Finalement, la frontière entre morale et géopolitique est mouvante et dictée par les
circonstances. Dans un monde où les intérêts stratégiques prédominent comme actuellement, la
morale n’est jamais totalement absente, mais elle se voit souvent soumise aux
réalités du pouvoir. Cette tension persiste et constitue l’un des grands défis
des relations internationales modernes.
Au fond du fond, la géopolitique n'est qu'une affaire de rivalités, guerres, violences et autres invasions criminelles dans l'intérêt du plus fort. Ce fut un humain contre un autre, un clan contre un autre, un village contre un autre, un pays contre un autre... jusqu'aux guerres mondiales avec les alliances que l'on a connues.
Du point de vue spiritualiste - avec libre arbitre -, l'autre est différent et surtout moins bien que moi, ma famille, ma culture mon clan : il faut l'éliminer ou le dominer dans le cadre d'une survie à court terme. Le problème est que seule la coopération - et non la trahison - peut permettre la survie à long terme (voir Un sacré dilemme pour la morale) ! Tout particulièrement dans un monde qui possède l'arme atomique un peu partout...

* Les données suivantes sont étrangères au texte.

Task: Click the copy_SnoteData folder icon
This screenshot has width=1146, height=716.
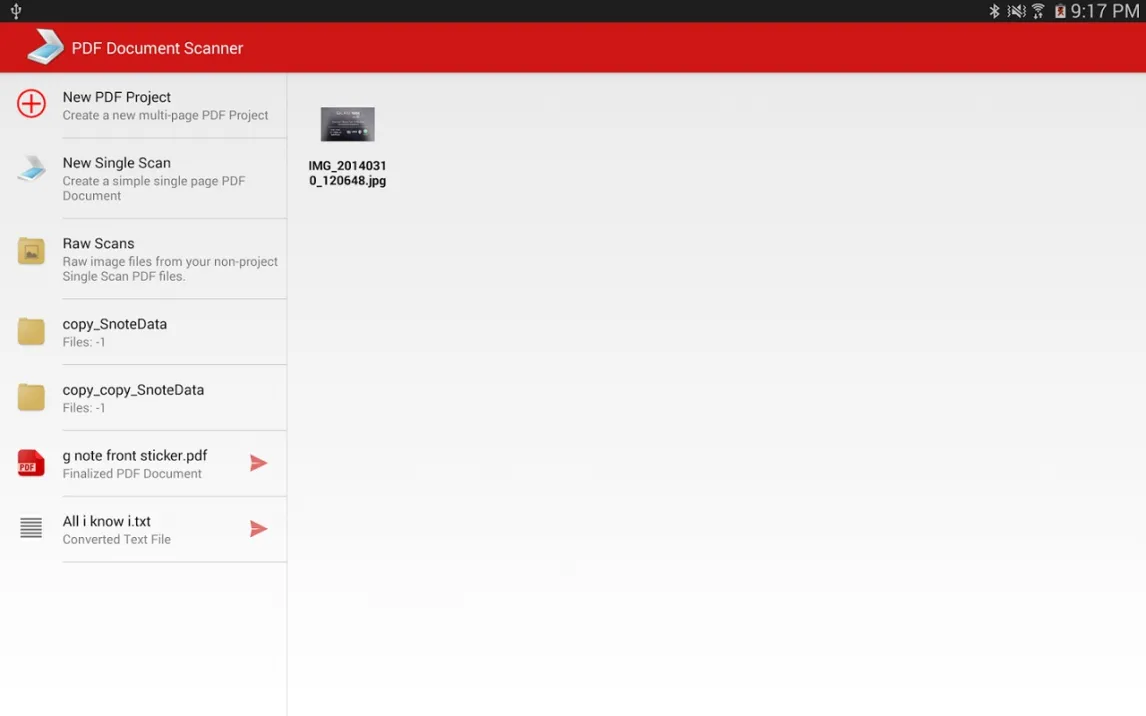Action: point(31,332)
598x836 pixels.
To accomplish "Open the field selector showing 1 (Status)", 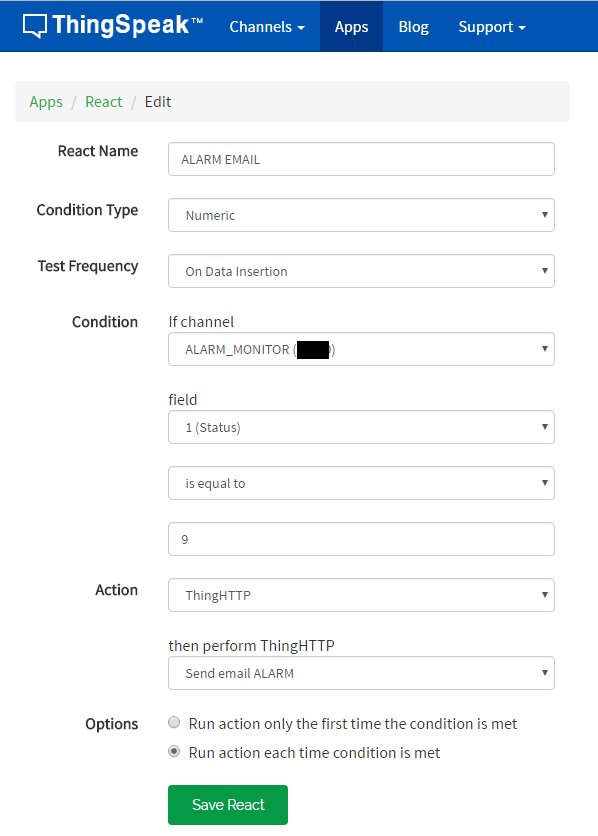I will [360, 427].
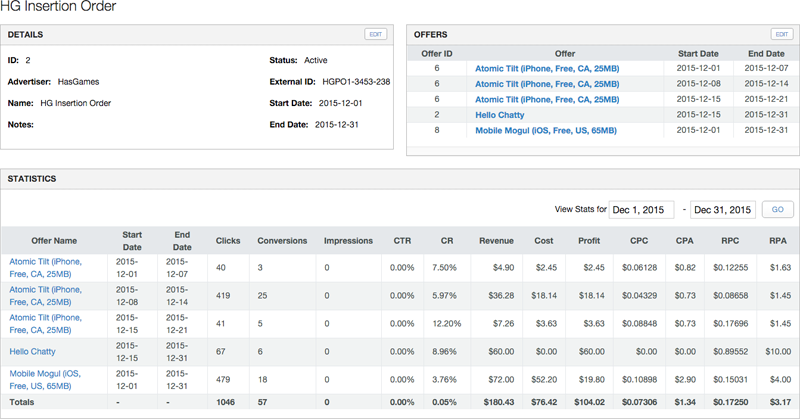Open Hello Chatty link in Offers panel

[x=499, y=115]
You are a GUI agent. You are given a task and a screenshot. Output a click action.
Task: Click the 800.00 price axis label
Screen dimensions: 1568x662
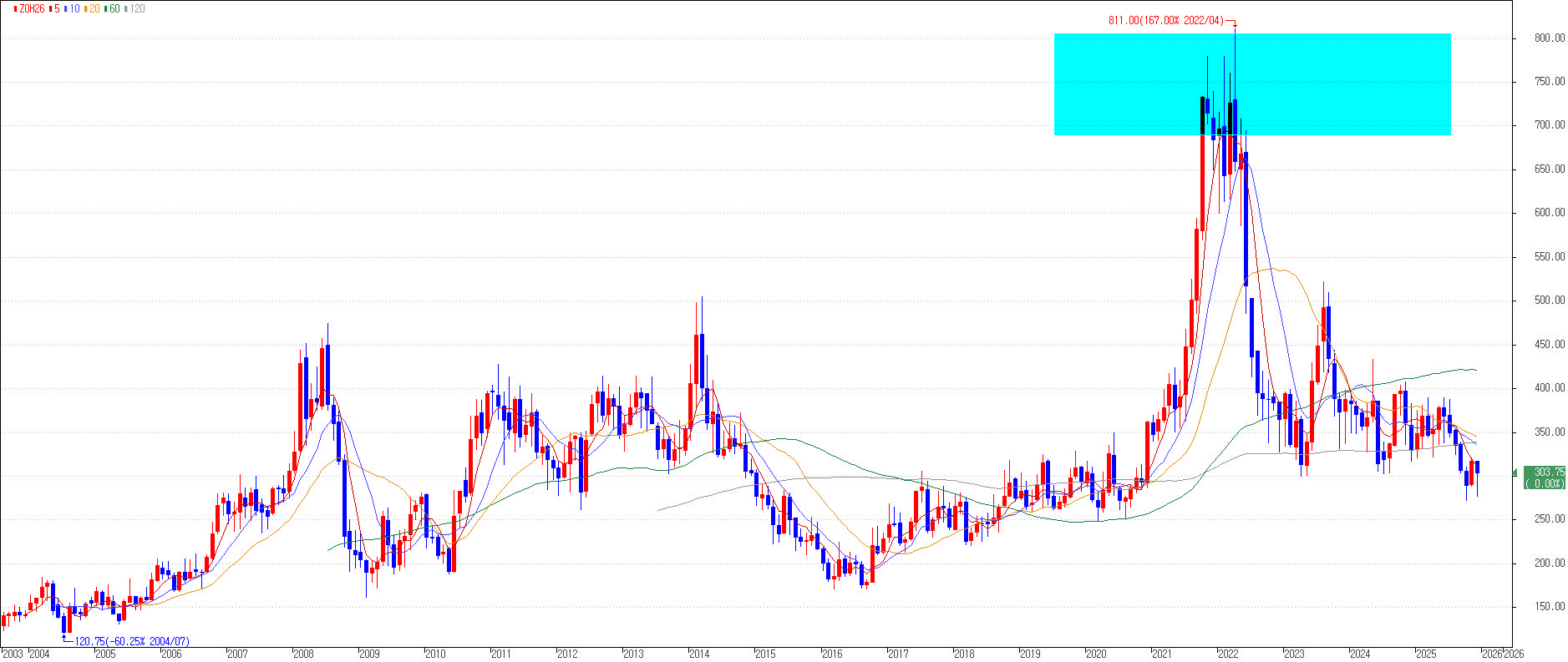tap(1549, 38)
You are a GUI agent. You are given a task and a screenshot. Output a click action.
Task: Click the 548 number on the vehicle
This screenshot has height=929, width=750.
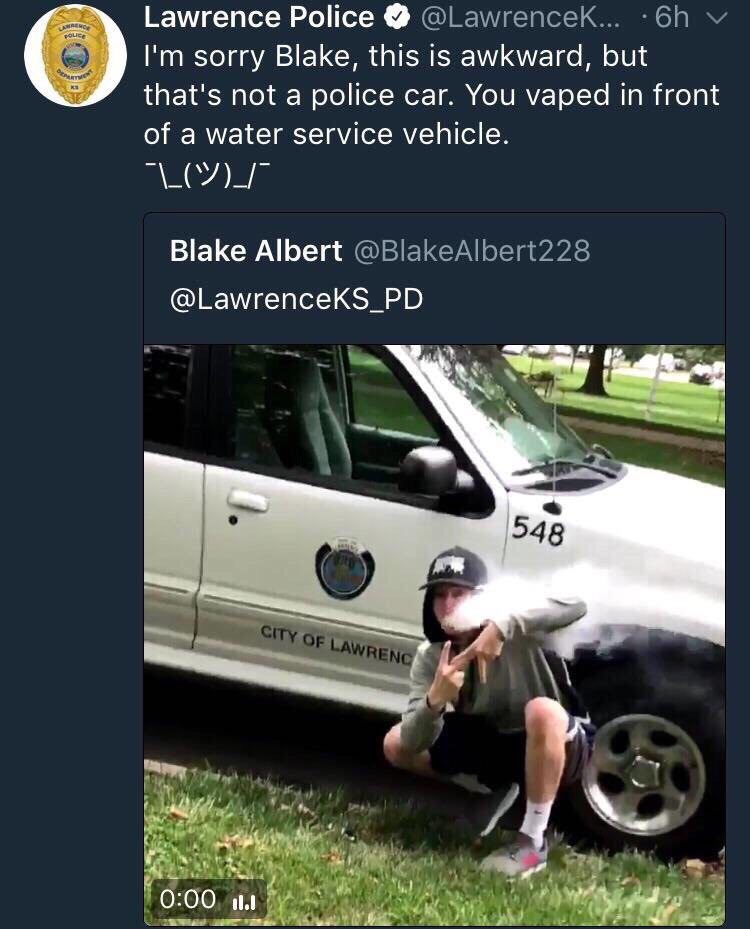pyautogui.click(x=538, y=530)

Dans un monde matérialiste - sans libre arbitre -, toutes ces rivalités mortifères, cette haine des uns envers les autres ne signifient plus rien si personne ne peut faire autrement que ce qu'il fait, déterminé qu'il est. Ce qui impose le respect des cultures et des opinions différentes à partir du moment où les "trahisons" - qui ne disparaîtrons probablement jamais tout à fait (maladie mentale, éducation etc.) - seront traitées avec fermeté ; mais dans le respect de la personne et des peuples. Une morale qui prendrait enfin le pas sur la géopolitique.
Mais tout ceci passe par la philosophie, les sciences et l'éducation en général.
Ce qui s'appelle...
Pour conclure, une citation attribuée au mathématicien
Al-Khwarizmi à qui l'on demandait quelle était la valeur d’un être humain.
Il répondit :
Si une personne possède la morale, elle vaut 1.
Si elle y ajoute la beauté, ajoutez un zéro : elle vaut 10.
Si elle possède la richesse, ajoutez un autre zéro : elle
vaut 100.
Si elle a une noble lignée, ajoutez encore un zéro : elle
vaut 1000.
Mais si le 1, c’est-à-dire la morale, disparaît, alors il ne
reste que des zéros, sans aucune valeur.